— PASSAGE PROVIDED —
○ ○ ○ ○ ○ ○ ○
Packing for a day hike is exhilarating because it signals that you’ll soon be trotting through beautiful landscapes carved by wind, water and erosion over the past few million years. Whether you’re going on a solo hike or you have a hiking buddy on hand, knowing what to bring on a day hike is crucial to both your comfort and safety.
In this day hike checklist, I’ve broken down the 25 day hiking essentials you should consider bringing along. So after you’ve read all the tips and tricks about hiking for beginners, figured out that hiking has some serious health benefits and are up to speed on the 7 Leave No Trace Principles so you can leave the wild the way you found it, you’re ready to start packing and hit the trails!
What to Bring on a Day Hike
In addition to the 10 hiking essentials you should keep in your hiking backpack at all times, I’ve added 25 more day hiking essentials and broken down the categories by wearable gear, food and water, navigation, emergency and extras.
Having a backpack on the trail is crucial because it allows you to carry all your gear easily so you’re not hiking with stuffed pockets (or look like me walking through the grocery store refusing to get a cart because I think I’m grabbing just a few items and wind up piling 15 items in both arms).
If you’re a beginner hiker who isn’t tackling super tough trails, your average backpack will suffice. But once you start hiking more often or set out for longer treks, you’ll want to upgrade to a daypack or hiking backpack that’s around 15 liters to 35 liters in size.
When choosing a hiking backpack, you should try it on in the store and look for the following features to make your hikes a bit easier:
- Sternum strap so your backpack stays tight to your chest and doesn’t move around when you’re hiking or scrambling up cliffs.
- Hip strap that distributes the backpack’s weight and takes the bulk force off your shoulders (super important for long hikes).
○ ○ ○ ○ ○ ○ ○
— INFORMATION PROVIDED —
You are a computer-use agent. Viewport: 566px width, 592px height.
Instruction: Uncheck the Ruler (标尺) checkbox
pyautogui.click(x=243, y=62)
○ ○ ○ ○ ○ ○ ○
— WORK ITEM —
According to the day hike checklist, why should a hiking backpack have a hip strap? Answer in one to three sentences. You will not need the lines to do this.

— PROBLEM SOLUTION —
A hip strap spreads the backpack's weight and takes most of the force off your shoulders. The checklist calls this especially important on long hikes.